Et ce n'est pas vrai que "rien ne nous arrivera". Cela arrivera certainement. Nous voulons beaucoup plus. Nous aurons aussi un beau manteau, et des poèmes sur le talus, même s'ils sont mauvais. Nous avons déjà appris à pardonner les «mauvais» versets à nous-mêmes et aux autres. Nous allons toujours "venir-partir-revenir" et attendre.

Après tout, ce n'était pas la fin, mais juste une autre frontière, une ligne que nous avons franchie ensemble.

Zemfira, comme tout autre grand auteur, reflète la réalité - simplement, sincèrement, telle qu'elle est. Sa voix est la voix de la conscience collective. Ressentez-vous comment cela nous relie tous dans la frontière que nous avons déjà vécue ? Oui, ce n'était pas facile : mes mains tremblaient, et il me semblait que je n'avais plus la force de me battre. Mais nous avons survécu et mûri.

Ses chansons nous aident à digérer et à comprendre l'expérience, avec sa créativité, elle provoque une réflexion de masse. Il s'avère que nous pouvons tout faire - même les états limites de la psyché. Mais les pannes sont dans le passé, vous pouvez donc barrer ce mot.

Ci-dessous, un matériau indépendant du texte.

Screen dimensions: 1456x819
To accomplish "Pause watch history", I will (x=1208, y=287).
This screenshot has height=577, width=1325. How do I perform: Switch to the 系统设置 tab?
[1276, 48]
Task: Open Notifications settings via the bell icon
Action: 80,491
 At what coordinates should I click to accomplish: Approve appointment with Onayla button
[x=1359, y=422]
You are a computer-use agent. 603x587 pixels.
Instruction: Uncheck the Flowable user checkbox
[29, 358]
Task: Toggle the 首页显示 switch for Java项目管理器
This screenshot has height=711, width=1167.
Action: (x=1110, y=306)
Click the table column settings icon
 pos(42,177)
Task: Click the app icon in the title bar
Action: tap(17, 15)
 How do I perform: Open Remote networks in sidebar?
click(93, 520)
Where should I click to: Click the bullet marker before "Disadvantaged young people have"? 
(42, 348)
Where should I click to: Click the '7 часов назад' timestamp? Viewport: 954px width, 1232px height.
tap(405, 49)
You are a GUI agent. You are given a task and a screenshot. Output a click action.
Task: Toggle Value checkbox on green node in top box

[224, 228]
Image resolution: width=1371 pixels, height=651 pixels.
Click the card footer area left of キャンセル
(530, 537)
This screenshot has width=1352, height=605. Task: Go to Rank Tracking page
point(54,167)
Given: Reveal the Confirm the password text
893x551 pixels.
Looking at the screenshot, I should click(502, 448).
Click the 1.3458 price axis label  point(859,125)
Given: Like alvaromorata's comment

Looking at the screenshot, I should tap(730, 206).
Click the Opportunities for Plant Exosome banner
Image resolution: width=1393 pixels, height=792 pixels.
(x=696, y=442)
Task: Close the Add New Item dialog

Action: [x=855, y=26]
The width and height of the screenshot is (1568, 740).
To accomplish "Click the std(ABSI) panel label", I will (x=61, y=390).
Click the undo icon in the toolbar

Zemfira a grandi avec nous, a franchi la ligne du "milieu de la route", mais touche toujours au vif. Donc, il y aura toujours : l'océan, et les étoiles, et un ami du sud.

«Qu'est-ce que la réalité — telles sont les paroles»

Marina Travkova — psychologue

Il me semble qu'avec une pause de huit ans, Zemfira a suscité des attentes gonflées dans le public. L'album est considéré « à la loupe » : on y trouve de nouvelles significations, on le critique, on l'encense. En attendant, si on imagine qu'il serait sorti un an plus tard, ça aurait été le même Zemfira.

Comme c'est différent d'un point de vue musical, laissons les critiques musicaux en juger. En tant que psychologue, je n'ai remarqué qu'un seul changement : le langage. Le langage de la psychologie pop, et son propre «câblage» dans le texte : l'accusation de la mère, l'ambivalence.

Cependant, je ne suis pas sûr qu'il y ait un deuxième et un troisième sens. Il me semble que les paroles utilisent des mots devenus banals, quotidiens — et en même temps ils sont encore suffisamment « gonflés » pour être lus comme une caractéristique de l'époque. Après tout, les gens échangent souvent des informations lors d'une réunion amicale sur leurs diagnostics, les psychologues qu'ils ont et discutent des antidépresseurs.

C'est notre réalité. Quelle réalité - de telles paroles. Après tout, le pétrole pompe vraiment.